Les personnes voyantes sous-estiment-elles leurs autres sens ?
Oh oui ! On se fie beaucoup trop à la vue. D’ailleurs, les autres sens prennent immédiatement le relais lorsqu’on la perd.

Comment l’as-tu expérimenté ?
Ma vue était bonne jusqu’à l’âge de 16 ans. Puis je l’ai perdue, pratiquement du jour au lendemain, en raison d’une maladie rare. Mais l’ouïe a aussitôt pris le relais. Aujourd’hui, j’entends mieux qu’auparavant. Mon sens du toucher s’est également intensifié, ce que je trouvais d’ailleurs plutôt dés-agréable au début.

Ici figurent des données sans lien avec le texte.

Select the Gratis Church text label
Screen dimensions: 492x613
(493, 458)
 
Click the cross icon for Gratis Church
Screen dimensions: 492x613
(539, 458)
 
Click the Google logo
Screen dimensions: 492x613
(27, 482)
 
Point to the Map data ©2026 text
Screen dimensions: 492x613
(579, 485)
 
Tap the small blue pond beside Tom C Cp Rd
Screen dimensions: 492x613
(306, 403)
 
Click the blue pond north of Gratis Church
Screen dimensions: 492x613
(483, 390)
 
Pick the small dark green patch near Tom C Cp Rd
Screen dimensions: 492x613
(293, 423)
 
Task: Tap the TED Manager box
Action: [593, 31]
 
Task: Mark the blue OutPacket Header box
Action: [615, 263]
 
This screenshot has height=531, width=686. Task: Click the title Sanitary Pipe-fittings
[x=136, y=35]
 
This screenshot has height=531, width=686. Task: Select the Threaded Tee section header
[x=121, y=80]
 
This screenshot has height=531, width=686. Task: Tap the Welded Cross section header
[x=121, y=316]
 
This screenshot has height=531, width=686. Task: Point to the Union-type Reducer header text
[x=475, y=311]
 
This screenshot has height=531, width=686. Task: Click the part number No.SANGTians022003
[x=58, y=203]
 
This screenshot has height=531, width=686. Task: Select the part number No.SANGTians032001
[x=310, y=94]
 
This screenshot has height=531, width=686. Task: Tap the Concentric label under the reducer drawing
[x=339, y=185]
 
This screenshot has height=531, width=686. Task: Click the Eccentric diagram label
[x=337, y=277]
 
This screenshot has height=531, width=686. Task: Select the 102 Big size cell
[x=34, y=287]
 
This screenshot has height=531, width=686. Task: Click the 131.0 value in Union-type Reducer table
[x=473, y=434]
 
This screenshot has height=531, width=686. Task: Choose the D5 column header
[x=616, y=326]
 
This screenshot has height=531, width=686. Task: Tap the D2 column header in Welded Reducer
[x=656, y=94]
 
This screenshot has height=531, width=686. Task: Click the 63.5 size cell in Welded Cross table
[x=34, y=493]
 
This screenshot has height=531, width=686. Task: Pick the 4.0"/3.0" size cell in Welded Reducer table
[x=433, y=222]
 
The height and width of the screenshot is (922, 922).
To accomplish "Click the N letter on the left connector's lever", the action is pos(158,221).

Que se passe-t-il lorsque tu tiens des objets dans les mains et que tu les tâtes ?
Des images se forment immédiatement dans ma tête. Par exemple, si je touche la fleur d’un arbre, je vois tout de suite l’arbre tout entier.

Quel est ton lien avec Procap ?
J’anime depuis un an des cours de sensibilisation proposés par Procap. Notre équipe se rend dans les écoles, les entreprises et les organisations. Elle est toujours composée de trois personnes : l’une avec un handicap auditif, une autre vivant avec un handicap visuel et une troisième en fauteuil roulant. Parfois, il y a également une personne avec un trouble du spectre de l’autisme.

Qu’apprennent les participant·e·s lors de ton intervention ?
Je leur explique ce qu’est le handicap visuel et leur montre le braille. Dans le cadre de jeux de rôle, les participant·e·s expérimentent ce que c’est que d’être aveugle. Je leur donne des lunettes noires et leur confie une tâche. Les collaboratrices et collaborateurs d’une administration cantonale avaient, par exemple, pour mission de faire une demande de passeport. Cette expérience leur a permis de se rendre compte à quel point il est difficile d’être à leur guichet en tant que personne aveugle. En plus, il s’est avéré que ce guichet était beaucoup trop haut pour les personnes en fauteuil roulant. Lors d’un autre cours, nous nous trouvions à un arrêt de bus avec des employé·e·s d’une entreprise de transport, qui devaient s’acheter un billet : une opération impossible pour une personne malvoyante sur les nouveaux automates de l’entreprise.

Rencontres-tu également des difficultés dans les transports publics au quotidien ?
Oui, constamment. L’aide à l’embarquement et au débarquement des CFF (le Contact Center Handicap) ne fonctionne plus de manière fiable et je me retrouve de plus en plus souvent dans des situations difficiles. On m’a aussi déjà dit que nous, les aveugles, étions exigeant·e·s et que je devais être accompagnée lors de mes voyages en train. Tant pis pour l’autodétermination ! (rires)

Quel est ton super-pouvoir ?
Je cerne très bien les gens et je me trompe rarement. C’est un sens particulier que j’ai.

Comment perçois-tu Procap ?
Comme une organisation très engagée ! Les conseils en matière d’assurances sociales et de droit valent de l’or, tout comme le département de sensibilisation pour lequel je travaille.